The present study showed that both MED and MEAM1 cryptic species were present in Lazio and were differently distributed along a South-to-North route. In Agro Pontino, no MEAM1 specimens were found and the MED-Q2 haplotype was prevailing, being present in all the sampling sites with or without MED-Q1 in 2016 as well as in 2017. The disappearance of MEAM1 and the progressive predominance of MED-Q2 have already been reported in the Campania region, not far from Agro Pontino (Parrella et al. 2014). Both the climatic conditions and the intensive agricultural practices likely favored the MED-Q2 establishment in these areas. Indeed, the MED cryptic species, and in particular the Q2 haplotype that originated from hot eastern Mediterranean countries (Israel, Cyprus and Turkey), is known to be more adapted than MEAM1 to the high temperatures that can be reached during the summer, especially under the plastic greenhouses (Bonato et al. 2007). MED is also more tolerant to insecticides and can better perform under the pressure of intensive chemical treatments (Horowitz and Ishaaya 2014). The haplotype identification showed that only MED-Q1 was present in Agro Romano and co-existed with MEAM1 whereas MED-Q2 appeared to be not established yet. The spread of MED populations was stopped in Northern Lazio, where the lower temperatures and less intensive agricultural practices were likely to favor the establishment of MEAM1 only. In presence of these favorable agro-climatic conditions, it is known that MEAM1 populations also take advantage of their higher reproductive efficiency that allow to grow faster than MED populations until their exclusion (Crowder et al. 2010).

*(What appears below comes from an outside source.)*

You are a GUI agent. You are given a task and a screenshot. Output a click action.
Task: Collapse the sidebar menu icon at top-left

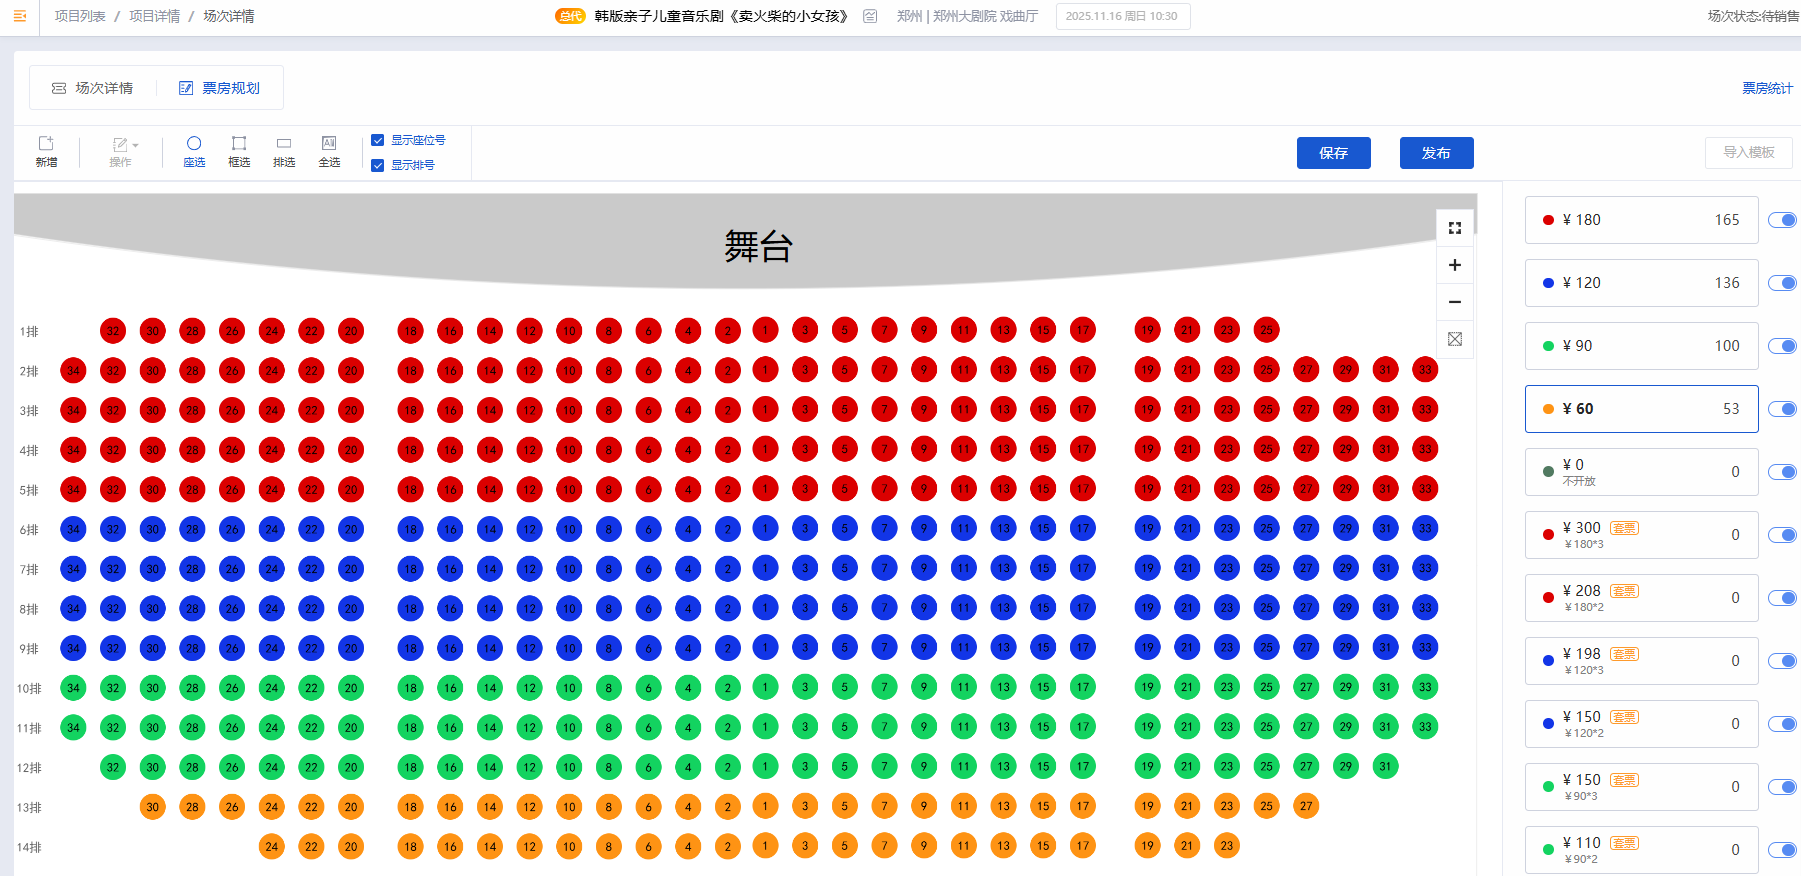(19, 16)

This study allows to roughly define a first map of B. tabaci species and haplotype distribution in Lazio region, relative to ToLCNDV epidemics. To date, the virus spread appears to be limited to the Southern Lazio but the presence of the vector throughout the region makes ToLCNDV potentially able to spread to the other areas as well as to the nearby regions of Central Italy that have similar climatic and cultural conditions. Further concerns arise from possible TYLCSV and TYLCV epidemics on tomato that could also be favored by the fact that the absence of infections in Central Italy has induced many growers to not cultivate resistant tomato varieties in the last years. Therefore, the present survey points out the importance to keep under close surveillance possible new ToLCNDV (and begomoviruses in general) outbreaks in the rest of Lazio and Central Italy as already occurred in Southern Italy and in the main islands. Likewise, further investigations of the northward spread of B. tabaci in other regions of Central Italy would be essential to implement the viral disease management, in terms of both control and prevention. Moreover, more detailed information on the cryptic species distribution as well as on their relative virus-transmission efficiency would improve the knowledge of ToLCNDV disease epidemiology in Italy.